I've posted before about my high school History of Art teacher, Robert Orme. The other incredibly formative teacher I had at high school was a gentleman named Stuart Dorrian.
He started at the school after me. I remember when he first strode into the room, dropping his leather satchel on the desk and confidently calling out "Alrrrrrrrrrrrrrrrrrright lads" in his dense scottish brogue. I had never seen anything like him. And knowing what I know now about joining a new class of kids, his entrance was pure gold.
He taught English. He did it very well. He wasn't afraid of any topic, and challenged us all to be fair, open-minded people. His readings of texts were dense and insightful – I still have vivid memories of working through Graham Swift's Waterland. He was the first person I knew who made talking about homosexuality not a big deal, which for a sheltered 14 year-old, was a big deal in and of itself.
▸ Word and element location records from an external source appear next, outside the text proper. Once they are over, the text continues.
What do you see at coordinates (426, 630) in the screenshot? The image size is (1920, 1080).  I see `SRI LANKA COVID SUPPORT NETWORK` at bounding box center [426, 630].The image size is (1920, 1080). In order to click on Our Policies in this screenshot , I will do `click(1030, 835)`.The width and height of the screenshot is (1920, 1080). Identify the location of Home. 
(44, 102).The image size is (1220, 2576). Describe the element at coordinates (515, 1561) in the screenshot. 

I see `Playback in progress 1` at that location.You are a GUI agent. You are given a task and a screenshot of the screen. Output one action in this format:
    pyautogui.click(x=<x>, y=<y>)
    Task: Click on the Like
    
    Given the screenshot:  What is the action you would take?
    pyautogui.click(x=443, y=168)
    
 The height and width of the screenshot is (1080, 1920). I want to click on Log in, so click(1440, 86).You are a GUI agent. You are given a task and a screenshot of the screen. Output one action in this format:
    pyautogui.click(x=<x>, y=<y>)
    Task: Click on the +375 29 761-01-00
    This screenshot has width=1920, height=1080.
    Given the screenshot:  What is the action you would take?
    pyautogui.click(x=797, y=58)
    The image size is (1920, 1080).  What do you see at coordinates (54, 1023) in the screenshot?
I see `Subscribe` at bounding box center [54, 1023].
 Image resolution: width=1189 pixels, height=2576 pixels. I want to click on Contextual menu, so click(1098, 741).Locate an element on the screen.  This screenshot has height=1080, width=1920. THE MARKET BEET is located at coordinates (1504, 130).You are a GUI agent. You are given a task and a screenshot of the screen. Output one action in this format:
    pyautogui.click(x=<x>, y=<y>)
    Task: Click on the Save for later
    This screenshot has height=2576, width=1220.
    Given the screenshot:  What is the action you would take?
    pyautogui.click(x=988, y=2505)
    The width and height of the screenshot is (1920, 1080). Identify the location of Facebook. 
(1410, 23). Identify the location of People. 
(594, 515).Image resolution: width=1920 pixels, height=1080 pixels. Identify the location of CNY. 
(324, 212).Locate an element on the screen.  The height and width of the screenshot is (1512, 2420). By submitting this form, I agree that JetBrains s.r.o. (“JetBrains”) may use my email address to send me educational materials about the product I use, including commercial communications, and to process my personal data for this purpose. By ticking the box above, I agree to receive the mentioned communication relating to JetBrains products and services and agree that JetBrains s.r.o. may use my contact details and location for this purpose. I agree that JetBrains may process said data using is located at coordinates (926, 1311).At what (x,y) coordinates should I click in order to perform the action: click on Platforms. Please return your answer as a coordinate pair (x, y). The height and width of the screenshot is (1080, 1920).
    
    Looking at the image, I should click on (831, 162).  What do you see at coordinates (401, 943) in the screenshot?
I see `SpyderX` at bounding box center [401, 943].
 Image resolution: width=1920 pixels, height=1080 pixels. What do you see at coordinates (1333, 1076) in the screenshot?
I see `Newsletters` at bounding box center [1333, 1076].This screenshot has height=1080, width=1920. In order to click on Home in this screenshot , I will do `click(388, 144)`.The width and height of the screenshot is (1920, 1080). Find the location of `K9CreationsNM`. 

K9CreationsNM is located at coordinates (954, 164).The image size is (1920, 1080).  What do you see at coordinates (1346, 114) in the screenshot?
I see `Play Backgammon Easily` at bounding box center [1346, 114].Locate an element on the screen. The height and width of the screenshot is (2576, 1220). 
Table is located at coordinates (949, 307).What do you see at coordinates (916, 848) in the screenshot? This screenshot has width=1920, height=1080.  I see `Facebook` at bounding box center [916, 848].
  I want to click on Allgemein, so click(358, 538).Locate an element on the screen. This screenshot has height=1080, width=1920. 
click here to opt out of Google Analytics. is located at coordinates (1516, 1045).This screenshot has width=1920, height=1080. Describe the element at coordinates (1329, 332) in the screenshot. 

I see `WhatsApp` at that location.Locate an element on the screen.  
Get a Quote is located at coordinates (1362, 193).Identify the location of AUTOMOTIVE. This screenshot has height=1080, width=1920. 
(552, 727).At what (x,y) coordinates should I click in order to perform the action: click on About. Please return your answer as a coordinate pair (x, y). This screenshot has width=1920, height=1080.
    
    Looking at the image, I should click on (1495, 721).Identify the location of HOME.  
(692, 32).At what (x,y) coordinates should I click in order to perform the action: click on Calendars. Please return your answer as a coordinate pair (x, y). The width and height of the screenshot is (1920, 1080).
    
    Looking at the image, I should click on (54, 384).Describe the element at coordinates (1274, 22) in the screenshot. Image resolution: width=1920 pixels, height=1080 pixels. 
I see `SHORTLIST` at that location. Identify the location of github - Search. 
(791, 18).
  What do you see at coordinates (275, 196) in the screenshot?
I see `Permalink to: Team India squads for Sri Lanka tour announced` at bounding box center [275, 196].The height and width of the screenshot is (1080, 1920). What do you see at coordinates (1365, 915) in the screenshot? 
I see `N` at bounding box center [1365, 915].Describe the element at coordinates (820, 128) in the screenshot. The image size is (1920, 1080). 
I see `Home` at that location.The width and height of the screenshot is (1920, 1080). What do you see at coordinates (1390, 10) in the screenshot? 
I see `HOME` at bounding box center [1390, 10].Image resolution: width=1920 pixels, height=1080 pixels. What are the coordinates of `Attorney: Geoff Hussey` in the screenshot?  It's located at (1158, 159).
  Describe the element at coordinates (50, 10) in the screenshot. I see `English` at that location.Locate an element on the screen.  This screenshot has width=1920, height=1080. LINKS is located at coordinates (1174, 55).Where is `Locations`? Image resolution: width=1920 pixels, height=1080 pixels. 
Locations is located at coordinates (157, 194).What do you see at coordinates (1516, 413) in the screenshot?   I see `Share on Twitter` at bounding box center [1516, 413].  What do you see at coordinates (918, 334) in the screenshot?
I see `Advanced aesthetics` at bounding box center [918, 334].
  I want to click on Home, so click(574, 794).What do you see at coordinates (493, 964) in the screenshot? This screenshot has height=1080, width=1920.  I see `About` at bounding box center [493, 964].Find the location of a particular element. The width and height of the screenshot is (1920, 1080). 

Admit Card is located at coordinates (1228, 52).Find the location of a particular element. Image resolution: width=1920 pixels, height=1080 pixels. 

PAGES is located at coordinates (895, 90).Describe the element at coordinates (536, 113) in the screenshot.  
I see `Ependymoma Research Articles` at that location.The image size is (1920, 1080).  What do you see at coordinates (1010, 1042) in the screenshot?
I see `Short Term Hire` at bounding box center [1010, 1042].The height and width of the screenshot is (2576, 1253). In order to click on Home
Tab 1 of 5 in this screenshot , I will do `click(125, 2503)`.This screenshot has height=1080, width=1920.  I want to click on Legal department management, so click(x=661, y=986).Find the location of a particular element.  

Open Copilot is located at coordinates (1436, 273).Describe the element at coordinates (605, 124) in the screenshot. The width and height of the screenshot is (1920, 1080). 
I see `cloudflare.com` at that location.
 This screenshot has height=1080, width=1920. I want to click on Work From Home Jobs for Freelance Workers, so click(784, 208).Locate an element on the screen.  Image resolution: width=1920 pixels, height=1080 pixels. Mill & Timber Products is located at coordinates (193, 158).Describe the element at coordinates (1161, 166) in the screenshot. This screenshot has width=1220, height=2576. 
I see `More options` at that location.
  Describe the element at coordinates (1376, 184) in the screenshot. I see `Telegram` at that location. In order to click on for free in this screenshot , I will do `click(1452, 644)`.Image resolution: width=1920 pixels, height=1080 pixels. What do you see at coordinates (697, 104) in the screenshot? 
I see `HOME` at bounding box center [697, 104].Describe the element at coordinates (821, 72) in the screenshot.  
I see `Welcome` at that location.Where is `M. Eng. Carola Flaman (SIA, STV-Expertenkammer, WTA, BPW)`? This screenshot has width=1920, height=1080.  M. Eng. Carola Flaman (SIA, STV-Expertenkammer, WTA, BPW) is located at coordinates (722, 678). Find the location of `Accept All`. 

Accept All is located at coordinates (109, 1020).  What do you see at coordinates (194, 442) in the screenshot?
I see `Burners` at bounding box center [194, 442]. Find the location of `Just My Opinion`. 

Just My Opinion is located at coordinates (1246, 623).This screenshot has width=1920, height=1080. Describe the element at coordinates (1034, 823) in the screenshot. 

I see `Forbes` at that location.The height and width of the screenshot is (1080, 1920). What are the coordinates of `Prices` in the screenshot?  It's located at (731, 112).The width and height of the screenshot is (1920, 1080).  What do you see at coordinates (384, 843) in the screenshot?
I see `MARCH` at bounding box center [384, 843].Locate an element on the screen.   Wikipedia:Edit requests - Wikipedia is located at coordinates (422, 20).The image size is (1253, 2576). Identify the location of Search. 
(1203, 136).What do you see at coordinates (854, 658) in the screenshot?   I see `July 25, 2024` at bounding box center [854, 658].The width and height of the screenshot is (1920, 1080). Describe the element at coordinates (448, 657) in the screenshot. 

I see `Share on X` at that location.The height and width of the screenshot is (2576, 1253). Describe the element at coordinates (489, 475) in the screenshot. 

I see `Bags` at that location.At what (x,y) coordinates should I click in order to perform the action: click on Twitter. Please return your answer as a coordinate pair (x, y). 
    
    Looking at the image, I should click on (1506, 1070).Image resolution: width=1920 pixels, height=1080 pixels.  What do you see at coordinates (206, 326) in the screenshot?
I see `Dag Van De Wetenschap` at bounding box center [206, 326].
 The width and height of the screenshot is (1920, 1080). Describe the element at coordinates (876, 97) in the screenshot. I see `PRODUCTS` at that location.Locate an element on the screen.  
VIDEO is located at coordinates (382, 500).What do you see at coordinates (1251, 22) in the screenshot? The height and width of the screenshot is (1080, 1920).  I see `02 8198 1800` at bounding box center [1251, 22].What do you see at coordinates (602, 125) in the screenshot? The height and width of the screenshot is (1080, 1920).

He was funny as hell, in a very wry way.
He was also the one teacher to made the transition from grade school teacher to young adult teacher effortless. Even though I stopped having him as a teacher, I would seek him out to say hi when I could. I remember one day – the last of classes for the year – when I went to go wish him a happy summer break. The kids in his class were rambunctiously out of control as they packed up to leave for the year. I asked if he was okay, and without a word he gently opened his leather satchel to reveal a small bottle of whiskey. "Oh, I'll be fine," he said with a wink.
As far as I can tell, he's now the head of one of the departments at school. He would be awesome at it.
So hat's off to Stuart Dorrian. I would be lucky to be the teacher he is.